Le fragment d’ADN OMRGCv2_9139070.45 de 1178 paires de bases, ici, est issu de l’Océan Atlantique. La recherche d’ORFs par SMS a détecté 6 ORFs dont deux sont connues situés sur le brin indirect. L’ORF 6 sélectionnée de 828 pb et 276 acides aminés, est complète en C-ter et tronquée en N-ter de 398 acides aminés.  

L’analyse par InterProScan a permis de retenir le domaine IPR012947 correspondant à la Threonyl/alanyl tRNA synthetase, SAD, positionné à la 169 et 219ème acides aminés. Son e-value étant significative que les autres domaines observés. Sa fonction biologique est l’aminoacylation de l’ARNt dont la fonction moléculaire ait exercé par une thréonine—ARNt ligase, dans la biosynthèse des protéines située dans le cytoplasme. Les GO terms sera alors GO:0006412 qui correspond à la biosynthèse protéique pour la fonction biologique et GO:0016874 pour la fonction moléculaire qui correspond à l’activité ligase de la protéine. 

Les alignements homologues identifiés comme étant des thréonine—ARNt ligase (ou synthétase) sur BLAST contre NR (4980 alignements) et Swissprot (532 alignements) renforcent l’hypothèse que la thréonine—ARNt ligase soit la fonction protéique, avec une petite e-value de 1e-165 sur NR et 5e-158 sur Swissprot. 

Deux groupes ont été sélectionnés à partir du rapport taxonomique, les Pelagibacterales comme groupe d’étude, avec la plus petite e-value (1e-165) et le groupe extérieur composé de Rhodospirillales, Rhizobiales, Rhodobacterales et Caulobacterales. 

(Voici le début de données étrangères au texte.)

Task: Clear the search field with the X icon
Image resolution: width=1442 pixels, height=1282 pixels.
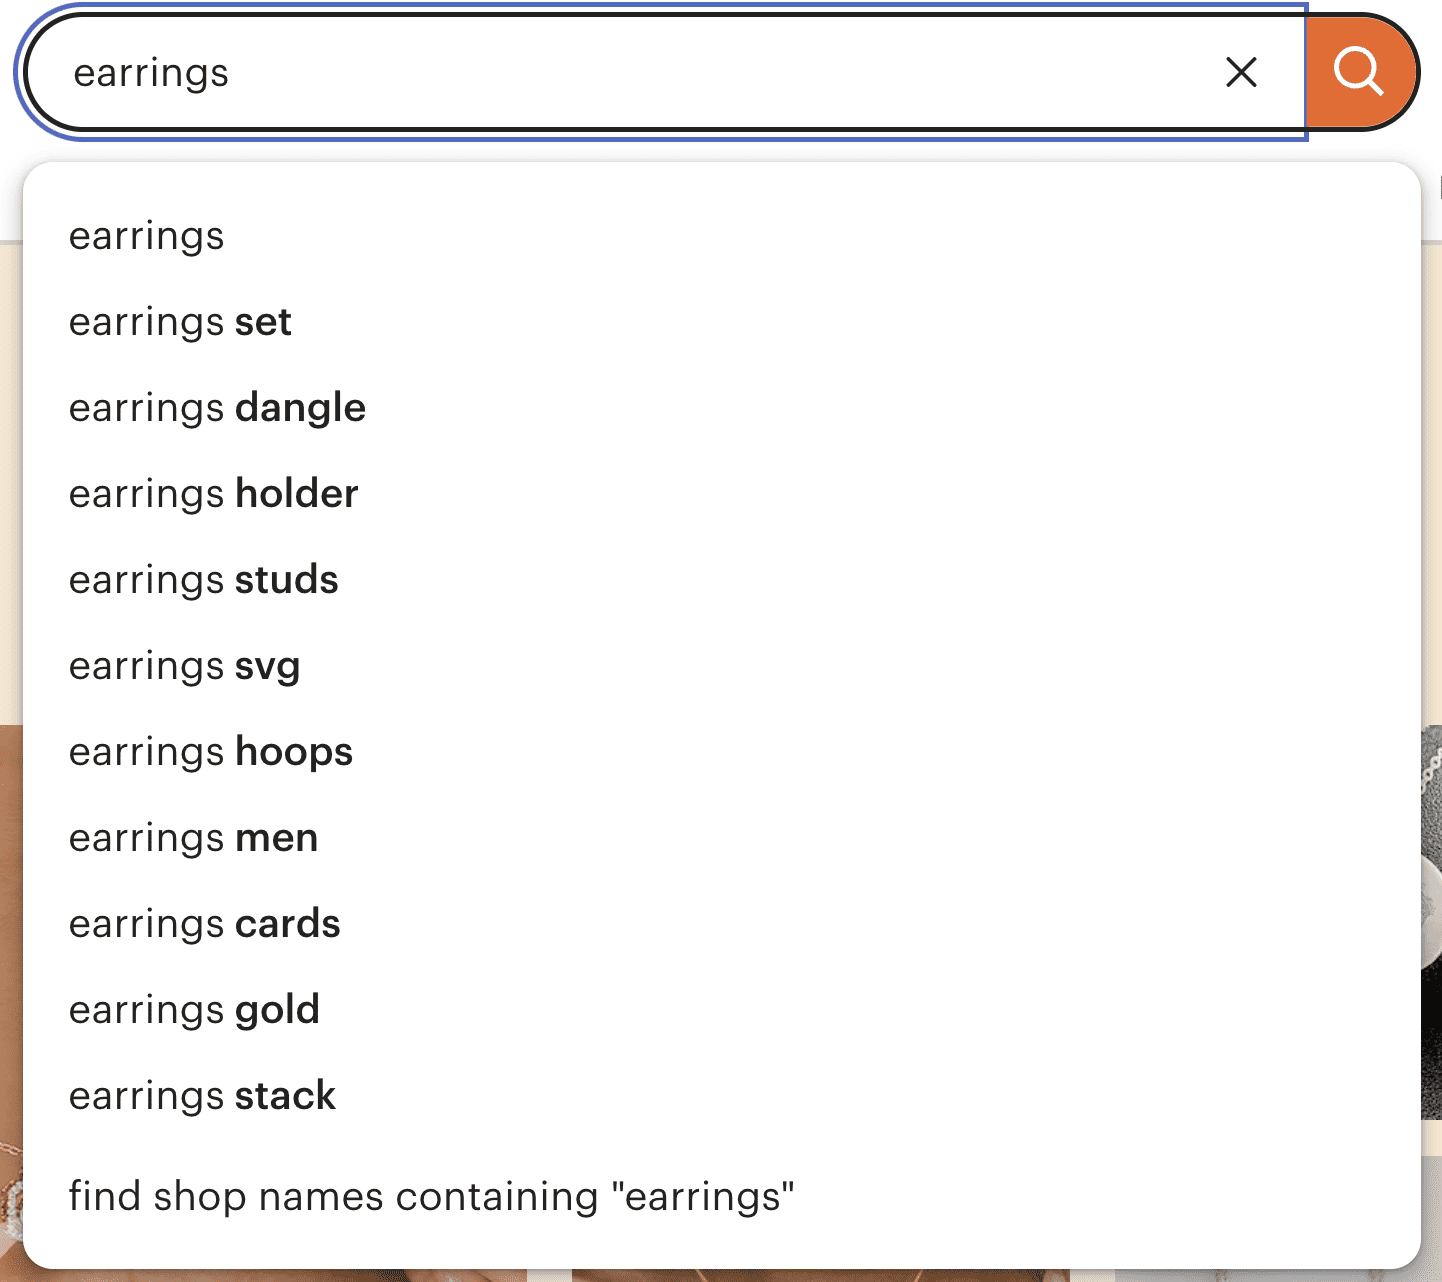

L'ORF possède 50% des régions conservées dans l'alignement ClustalW, et 90% dans celui Gblocks. Ces régions conservés pourrait correspondre à des régions précises du domaine protéique trouvé. Cependant, il n’est pas indiqué dans l’analyse faite sur InterProScan, il est donc impossible d’en savoir plus. 

L'arbre PhyML a une robustesse en général élevée, l'ORF s'intègre bien au groupe d'étude Pelagibacterales, distinguable du groupe extérieur. 

Par conséquent, l'ORF étudiée est probablement extrait d'un Pelagibacterales (NCBI : 54526), et qui est codant pour la thréonine—ARNt ligase.